Demand is defined as the quantity of goods or services that consumers can purchase at a given price in a certain time period.
Give an assumption of how workers make rational economic decisions.
Workers are assumed to make rational economic decisions with the aim to maximize their wages/salary and income, and to also have free time.
Evaluate whether consumers actually make rational economic decisions.
In reality, consumers don’t actually behave rationally; in fact there are 4 behavioral factors which hold them back from acting rational.
Give the four behavioral factors which prevent consumers from acting rational.
- Habitual behaviour (this means routine behaviour)
- Weakness at computation
- Social norms
- Consumer inertia
Evaluate whether firms actually make rational economic decisions.
Firms do make rational economic decisions in reality, with the aim to maximize profits, sales and revenue.
Evaluate whether governments actually make rational economic decisions.
Not all governments make rational economic decisions as some may be corrupt, may not achieve many macro economical objectives or may greedily reward their supporters or members of government.
State the two types of utility.
- Total utility
- Marginal utility
Define total utility.
Total utility is the total satisfaction/overall benefit gained from consuming a good. Typically, this will increase with the more units of good consumed, unless the marginal utility turns negative.
Define marginal utility.
Marginal utility is the satisfaction/benefit gain from consuming an additional unit of a good. Generally, for every additional unit consumed, this will decrease.

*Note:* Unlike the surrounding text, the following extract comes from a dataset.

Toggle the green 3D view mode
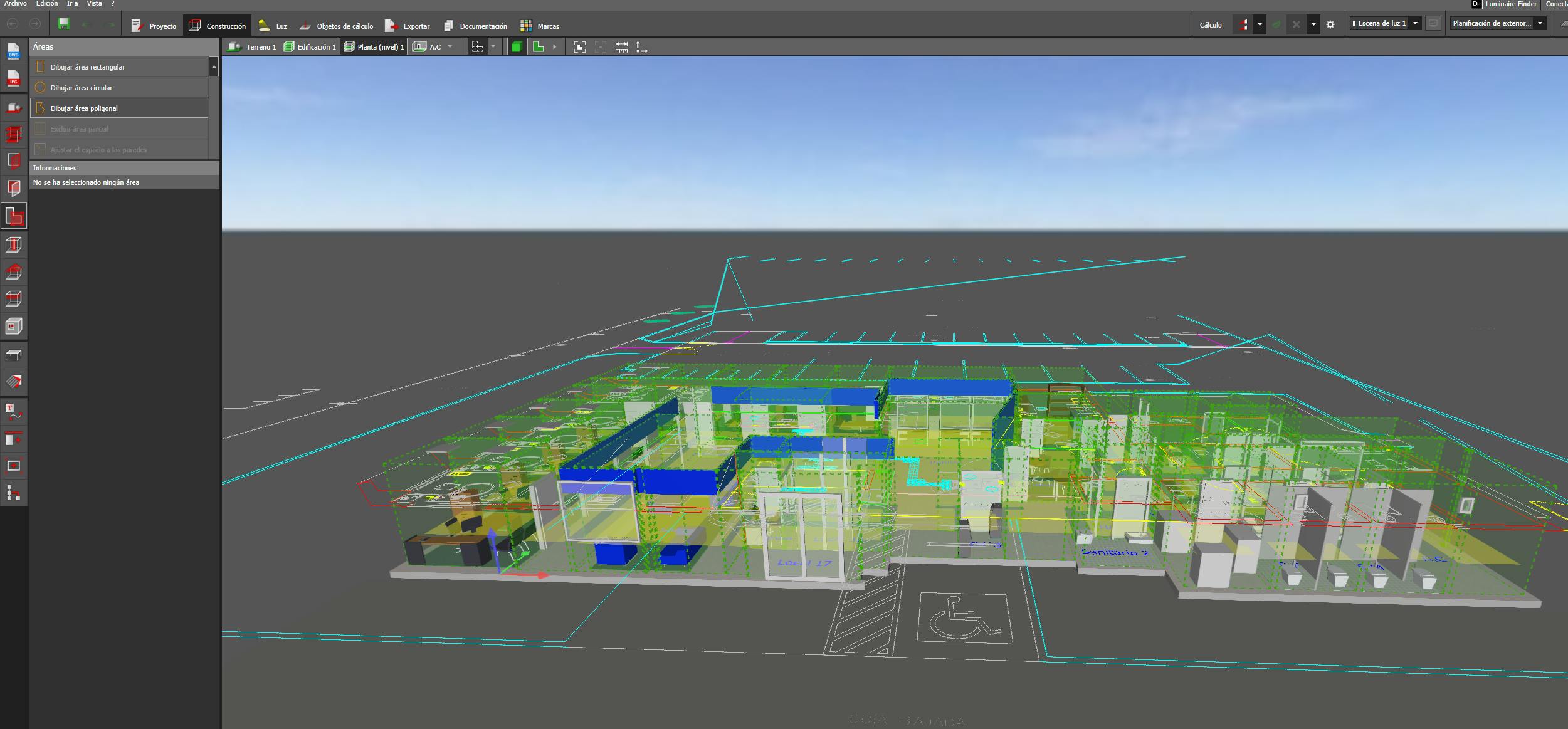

Give the unit of utility which neoclassical economists use.
Utils is the unit of utility.
Explain the law of diminishing marginal utility.
The law of diminishing marginal utility is a law where, for each additional unit of good consumed, the marginal utility gained decreases. E.g. when consuming a sandwich, for each additional sandwich you eat, your marginal unity falls as you may become full or feel sick.
Define dissatisfaction/disutility in a utility graph.
Dissatisfaction is where the total utility decreases as a result of the marginal utility falling to a negative value.
What is behavioral economics?
Behavioral economics is a branch of economics which deals with the psychological factors that influence economical decision making. Compared to our assumptions, people don’t act as rational as we think due to social and emotional factors, so behavioral economics tries to address these factors.
Explain habitual behavior.
Habitual behavior is typically defined as the routine behavior we all do over and over again. This behavior is generally harmless yet if the consumer suffers from an addiction (tobacco, alcohol…) then habitual behavior can be destructive.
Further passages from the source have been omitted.